■ Activity
Repeat word for word the lines starting at the one with "You are a computer-use" and ending at the final line of the material, both ends included; omit pictures.

***** Dataset content *****

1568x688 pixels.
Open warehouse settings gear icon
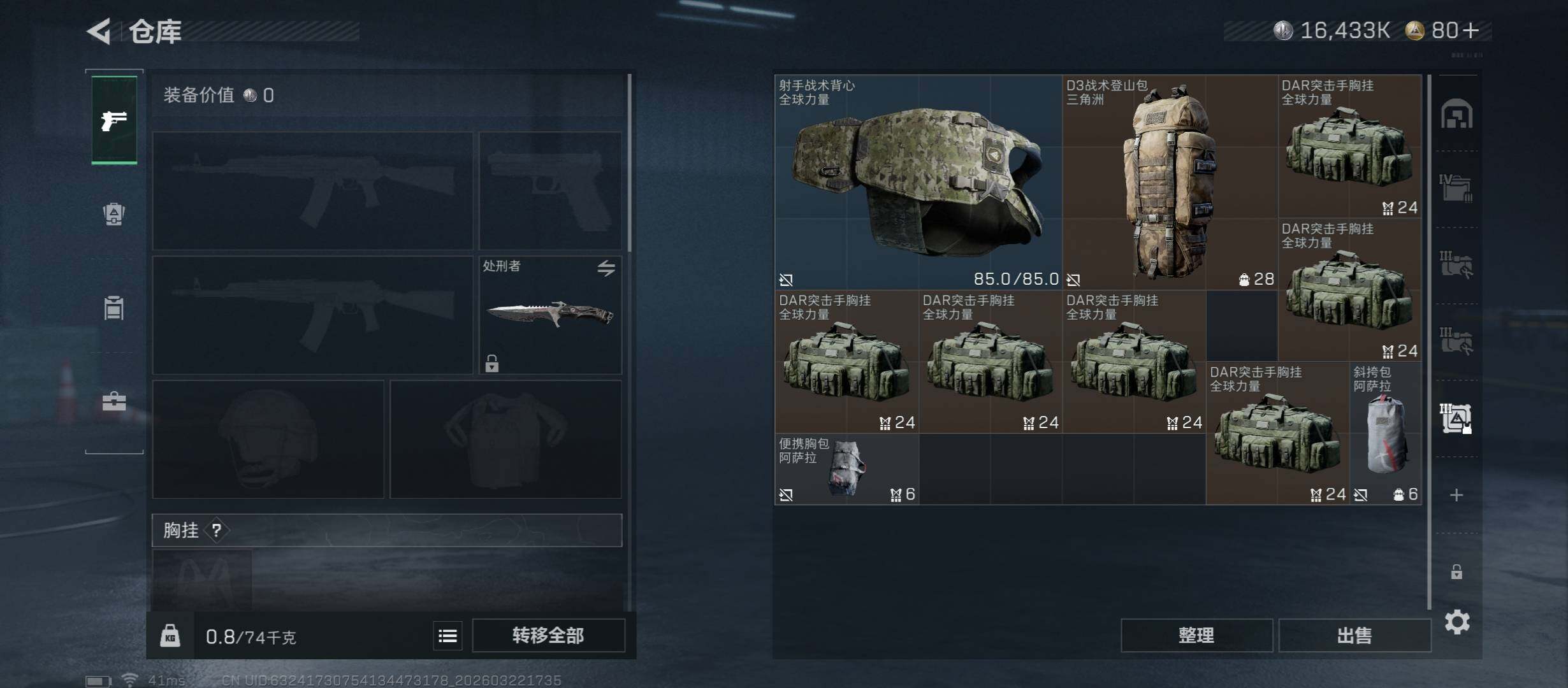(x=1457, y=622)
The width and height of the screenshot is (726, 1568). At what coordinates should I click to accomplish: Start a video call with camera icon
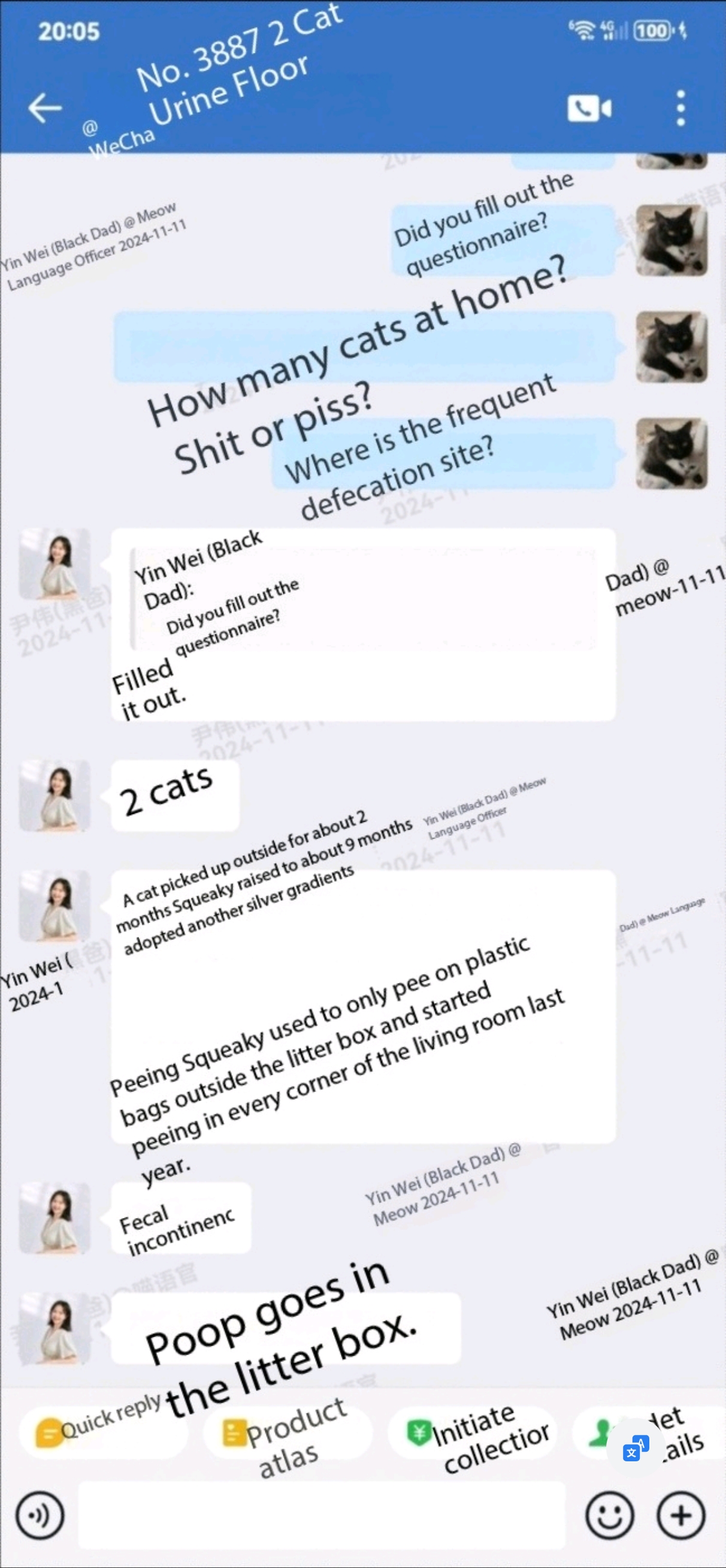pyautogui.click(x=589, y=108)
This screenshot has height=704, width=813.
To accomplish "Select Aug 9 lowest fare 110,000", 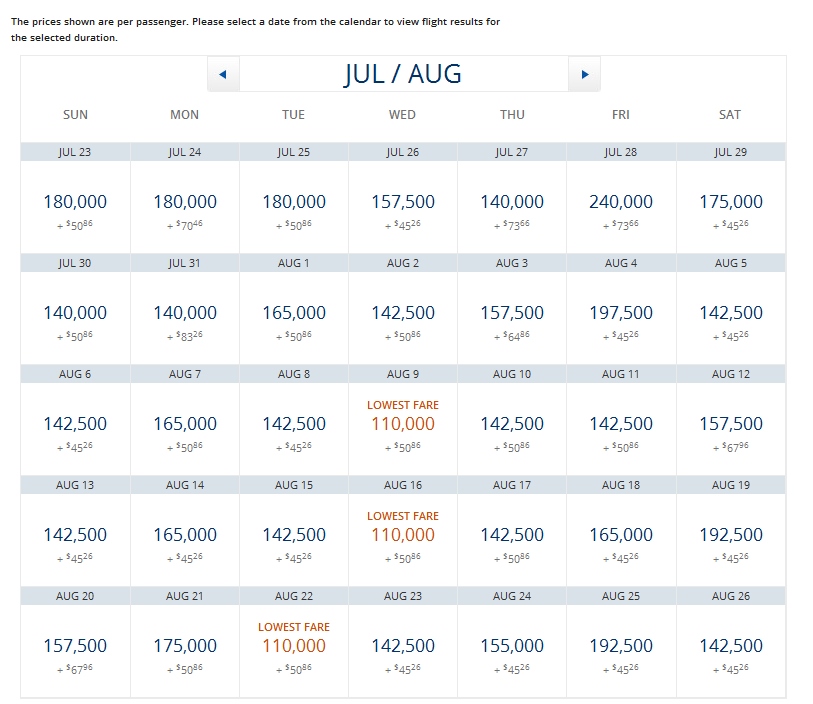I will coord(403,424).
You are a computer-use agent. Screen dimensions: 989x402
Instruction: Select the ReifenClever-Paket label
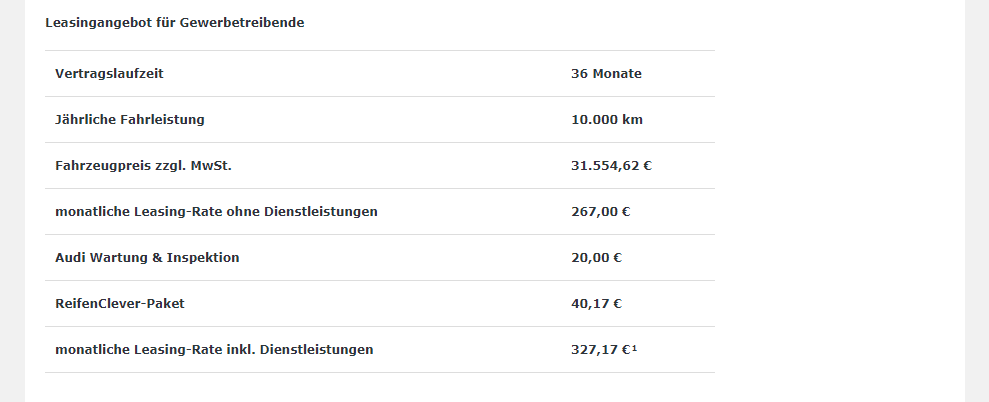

*****

■ Solution to this exercise
You are a computer-use agent. Screen dimensions: 989x402
Instruction: Select the ReifenClever-Paket label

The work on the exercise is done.